Nous avons été évidemment frappés par le caractère militarisé de Maïdan, ce qui cultive encore une fois l'idée d'une révolution violente et extrémiste, une image qui fait bien l'affaire de plusieurs dirigeants internationaux, à commencer par Vladimir Poutine. Encore une fois, une étude terrain nous permet rapidement de constater la quasi-nécessité des unités de défenses de Maïdan ou du moins de comprendre la légitimité dont bénéficient les groupes à tendance militaire au sein de l'occupation.

La chronologie des événements nous permet de comprendre cette nécessité. Les manifestations à Maïdan furent d'une rare violence, les combats entre les forces de l'ordre ayant mené à la mort une centaine de personnes et fait plus du double de disparu(e)s. Les témoignages des gens interviewés sont encore plus éloquents: en plus des forces antiémeute régulières (Berkut), des rumeurs énoncent la présence de Spetznaz, fameuses forces spéciales russes sur le terrain, sans compter l'enrôlement massif des Titouchkas par Ianoucovitch pour déstabiliser le pays. Ces hooligans avaient comme ultime mandat de nuire à la révolution par le tabassage en règle de sympathisant(e)s dans les rues de Kiev pour 20 dollars par jour et ce pendant plusieurs mois. Il n'est donc pas surprenant de voir à Maïdan que des troupes fort bien organisées et disciplinées se mandatent de défendre la place forte et de rétablir un certain ordre dans les rues, considérant le démantèlement quasi complet des forces policières depuis le départ de Ianoucovitch.

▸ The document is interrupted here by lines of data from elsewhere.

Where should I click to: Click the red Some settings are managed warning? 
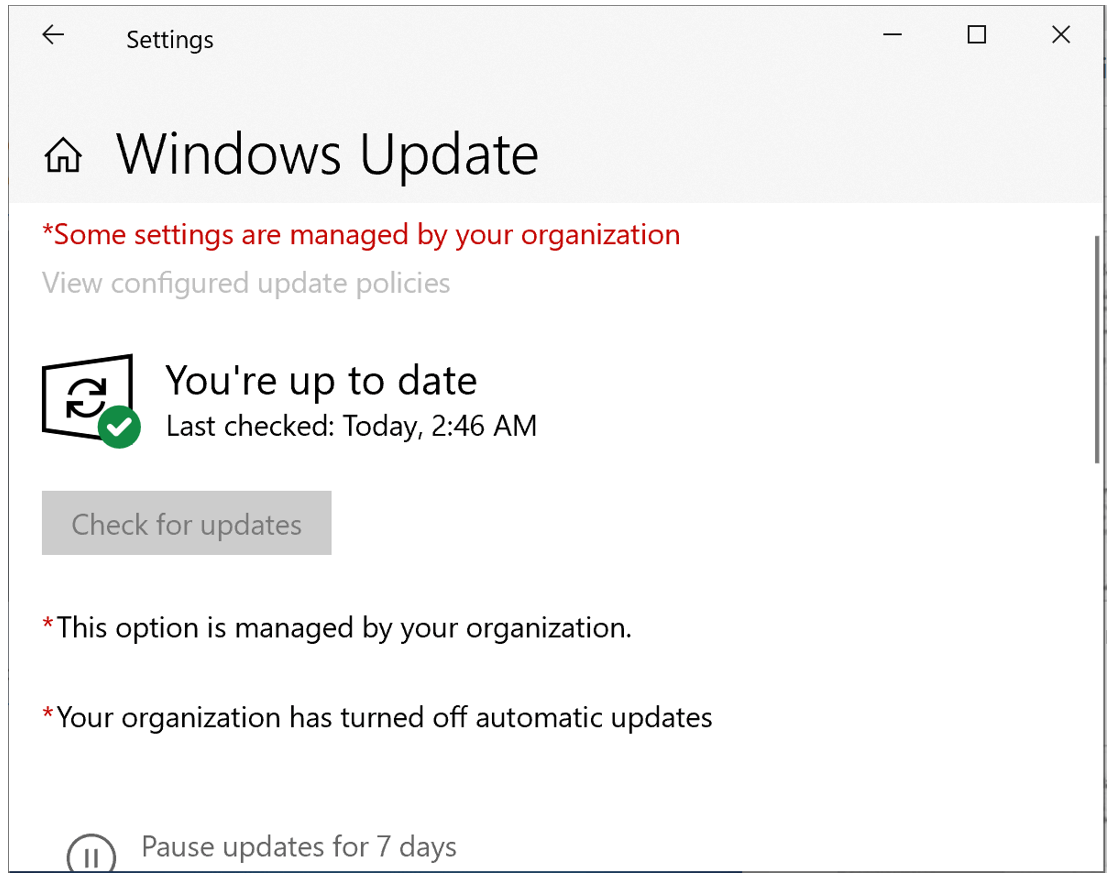(x=361, y=234)
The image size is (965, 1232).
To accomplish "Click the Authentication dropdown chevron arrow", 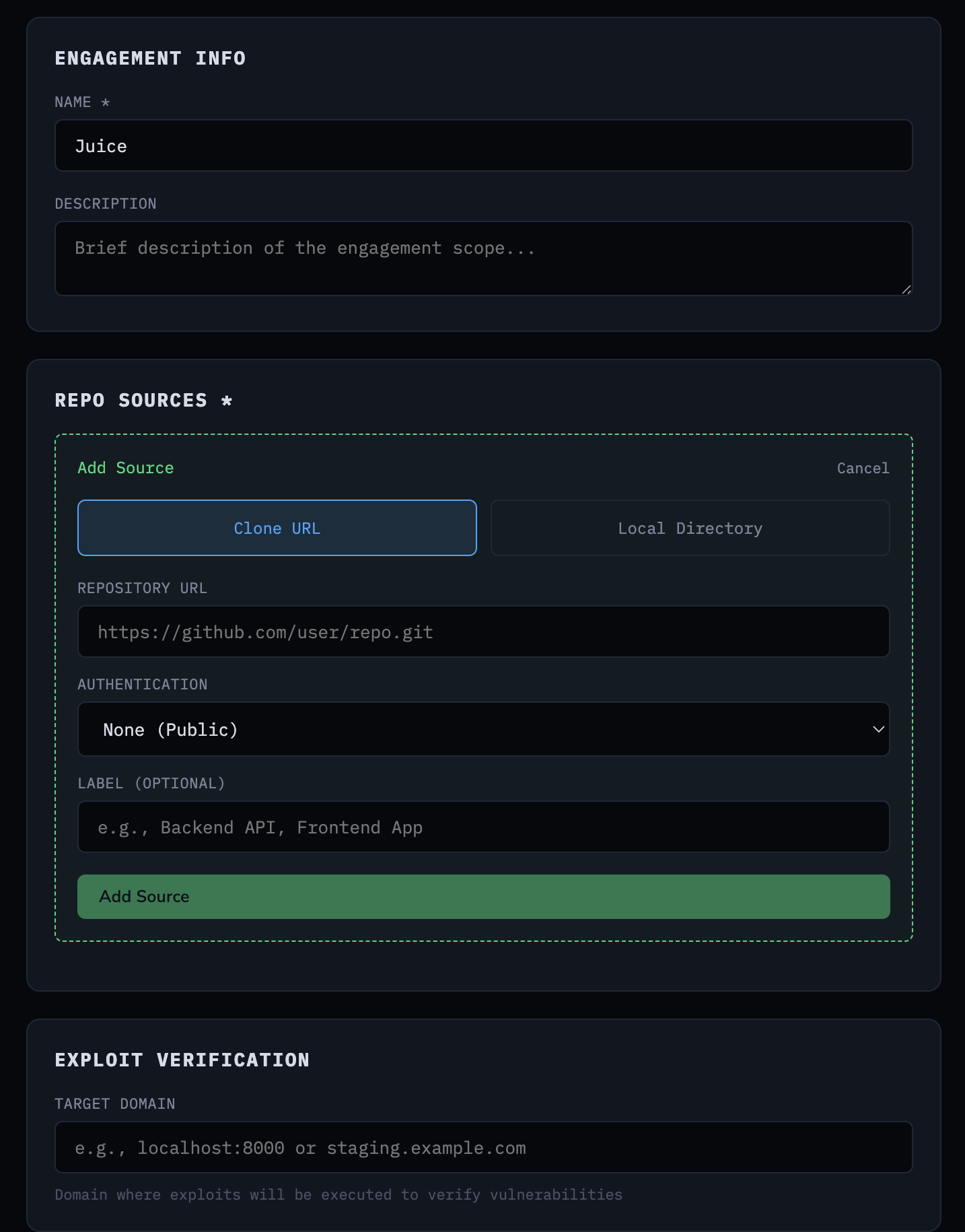I will (878, 729).
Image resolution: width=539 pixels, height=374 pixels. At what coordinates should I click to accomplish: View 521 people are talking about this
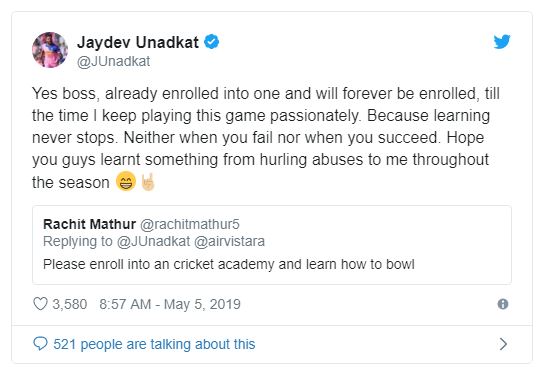(154, 344)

Si nous prenons le temps de décrire cette minorité de personnes, c'est pour éloigner les accusations de mouvement fasciste dont beaucoup de médias parlent. En fait, le quotidien de la plupart des occupant(e)s de Maïdan en ce début mars se résume à couper du bois pour chauffer les tentes, préparer la nourriture pour les différents points de distribution de soupe, organiser la bibliothèque, planifier l'université populaire, gérer les communications entre ces différentes activités et avec les médias locaux, nettoyer les rues, réparer les bâtiments endommagés lors des négociations avec les forces de l'ordre, rechercher des sources de financement et surtout réfléchir à l'avenir politique de l'Ukraine et les moyens pertinents pour y parvenir.

L'expérience démocratique et d'affirmation que la population a expérimentée dans les derniers mois, le renversement des forces coercitives de l'État et la prise d'une partie du gouvernement montrent qu'il s'agit bel et bien d'une révolution ou d'un coup d'État, selon l'opinion de l'analyste. Cependant, l'organisation horizontale de l'occupation de Maïdan et la sympathie de la société civile pour ce mouvement semblent avoir ouvert la porte à une société civile plus que concernée et active dans la construction de son avenir. Le seul risque demeure dans l'instrumentalisation du mouvement par un groupe bien organisé, à commencer par l'ancienne garde politique, l'élite économique et les groupes politiques structurés.

Cela dit, la réaction de la foule quant au retour de Timochenko, le silence de plusieurs membres de l'ancien parlement, l'invisibilité de Ianoukovitch et la création d'un parti politique par Pravy Sektor, seule faction véritablement organisée et puissante (parce qu'armée) nous donne le sentiment que la société civile ukrainienne, même si présentement dans une posture très instable, a redessiné ses rapports face à l'élite dirigeante et sortira transformée par cet exercice profondément démocratique.